Pour rassurer la population déjà à bout de nerfs, Netanyahou est intervenu à la télévision, alors que Nasrallah déroulait encore son discours devant des dizaines de milliers de Libanais réunis dans les places et rues de Beyrouth. Netanyahou a menacé publiquement Nasrallah en reprenant à son compte la phrase de Biden : «Ne le faites pas, n’intervenez pas !» (don’t do it!, en anglais). Il me rappelle, une fois de plus, ces enfants dans la cour de récréation qui hurlent sans passer à l’acte de la castagne. Je vais laisser de côté les infos souvent maltraitées par des esprits formatés devenus des perroquets de la voix de leur maître. Je vais plutôt lire entre les lignes le discours de Nasrallah en m’appuyant sur des informations vérifiables et en les confrontant à la doctrine politique et militaire du Hezbollah.
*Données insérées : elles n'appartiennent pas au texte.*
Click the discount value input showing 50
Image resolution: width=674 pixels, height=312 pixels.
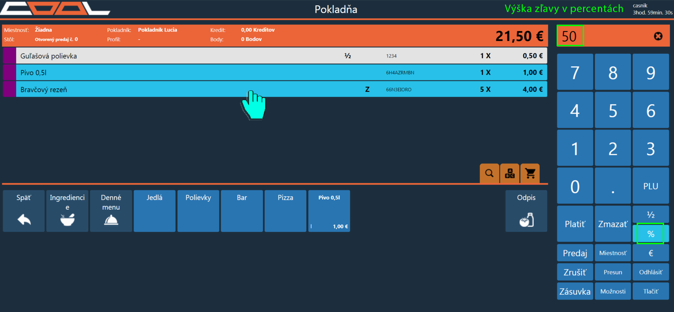pos(570,36)
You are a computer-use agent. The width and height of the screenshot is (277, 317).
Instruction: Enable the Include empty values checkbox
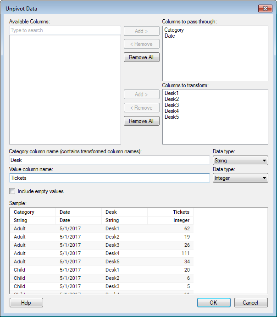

Exercice indispensable pour ne pas reproduire les platitudes des «experts» qui confondent informations passées au filtre des médias et renseignements-intelligence au service d’une pensée qui interroge les facteurs qui concourent à la construction d’une stratégie.
Ainsi, nos «experts» font référence aux difficultés politiques et économiques du Liban et à la supériorité militaire d’Israël, pour conclure par l’image d’un Nasrallah pris entre les mâchoires de l’étau de la crise de son pays et celles de la «fameuse» armée d’Israël. Les «experts», s’appuyant sur ces deux facteurs auxquels ils ajoutent l’armada des porte-avions américains, accouchent de leurs «vérités». Une guerre totale serait à leurs yeux dans les cordes d’Israël. Ils concluent donc, au nom d’une logique simpliste, que le rejet de la guerre totale par Nasrallah est dû à sa peur-panique de voir ses forces militaires partir en fumée et perdre, en conséquence, son poids politique dans son pays. Ce n’est pas étonnant de la part de gens biberonnés et fascinés par la puissance militaire et les nouvelles technologies. Il faut juste leur rappeler que les Américains ont reçu une déculottée au Vietnam et en Afghanistan.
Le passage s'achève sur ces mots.